The company (the contractor is real but we will not divulge the name) creates and sells software and provides IT services to a variety of government and commercial clients as both a prime contractor and subcontractor. The market for its software products and IT services varies. Products originally intended
for the government market sometime become potential and actual sources of commercial business while, conversely, products developed for commercial use often become attractive to its government sector clients. For example, many of its products and IT services originally targeted for the commercial market are included in GSA schedules marketed to the government sector.

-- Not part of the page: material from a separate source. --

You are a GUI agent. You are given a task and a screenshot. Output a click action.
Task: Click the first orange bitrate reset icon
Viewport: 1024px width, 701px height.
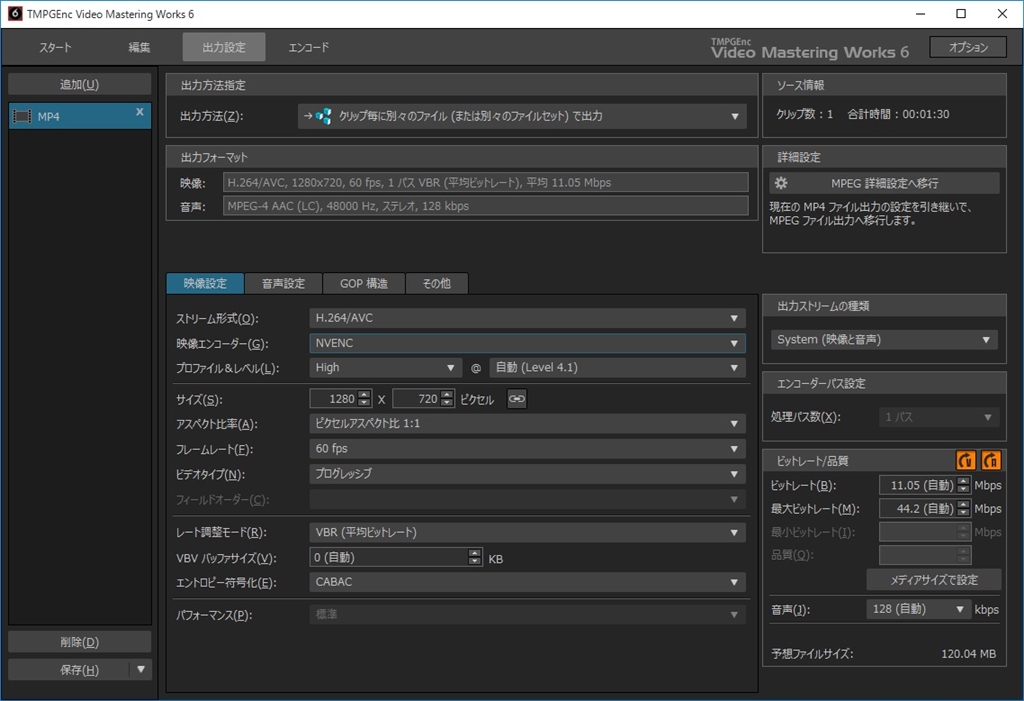pyautogui.click(x=965, y=461)
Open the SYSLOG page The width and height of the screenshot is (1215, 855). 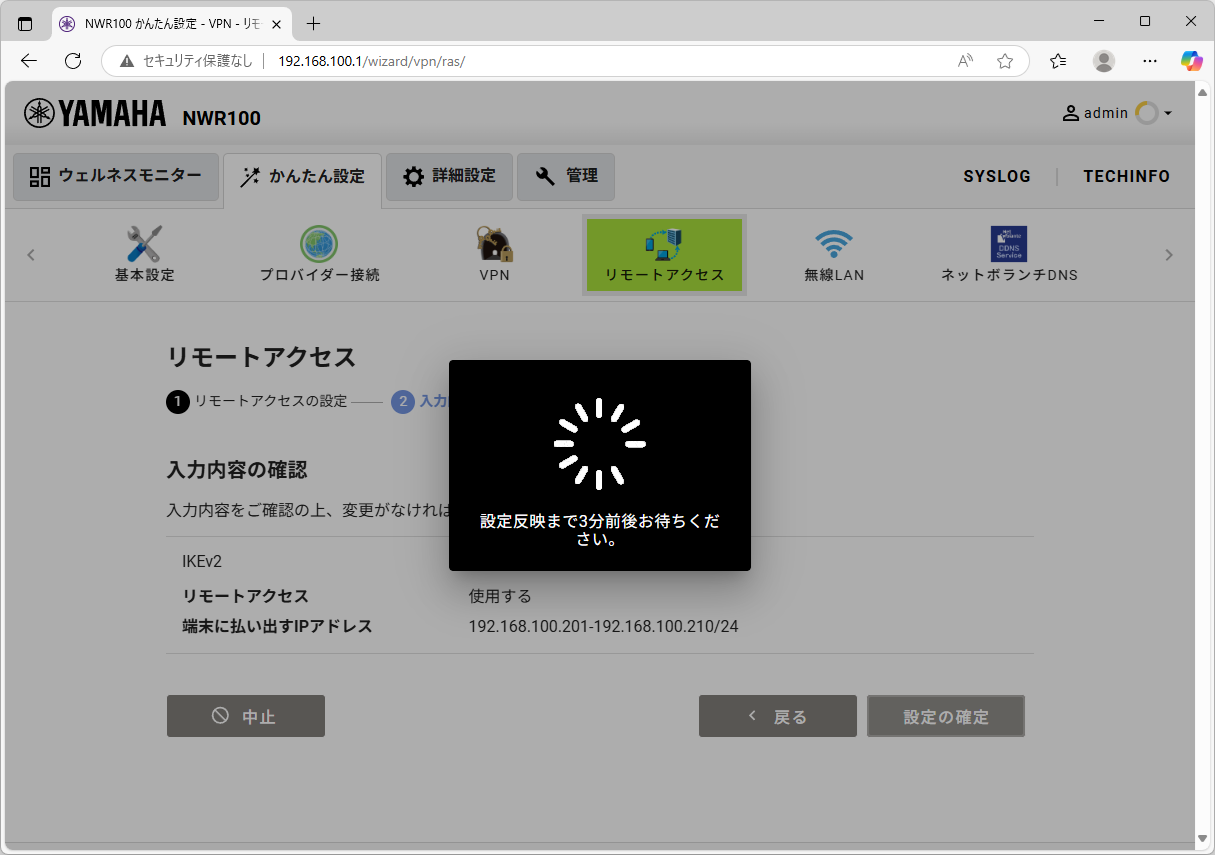997,176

In 2005, the company purchased a company that sold software to a variety of commercial companies in the energy field. The company was attractive because its technology could enhance Contractor’s existing line of products and it saw a large potential business in both the commercial and government markets. Though some of the technologies were adapted to Contractor’s existing product line, the product line of the new company was discontinued in 2007 due to significant software problems that could not be fixed. Included in the labor overhead pool are costs associated with the new business line where Contractor chose to capture these costs in three separate accounts to ascertain what its investment was.

DCAA conducted an accounting system audit in early 2006 where it concluded Contractor’s accounting system was “adequate” and provided “a logical and consistent method for allocation of indirect costs to intermediate and final cost objectives.” During earlier incurred cost proposal audits in 2004 and 2005, the company actually proposed creating separate commercial and government rates where DCAA rejected that suggestion, recommending instead that the overhead pool be established on a companywide basis. Contractor agreed not to attempt to segregate overhead between government agencies and commercial customers and subsequently submitted its 2005 Fiscal Year Overhead Submission on a basis which did not distinguish overhead rates based on the class of customer. This was accepted by DCAA.

DCAA’s Position

In its audit of Contractor’s 2006 incurred cost submittal, DCAA eliminated $650,000 of indirect costs from its overhead pool representing the three cost accounts discussed above, asserting these costs were related to “commercial activity.” DCAA also eliminated $75,000 from the overhead labor base asserting these were direct costs associated with the “commercial” contracts of the acquired company. The result of these questioned costs were to reduce Contractor’s overhead rate by over 30 percentage points.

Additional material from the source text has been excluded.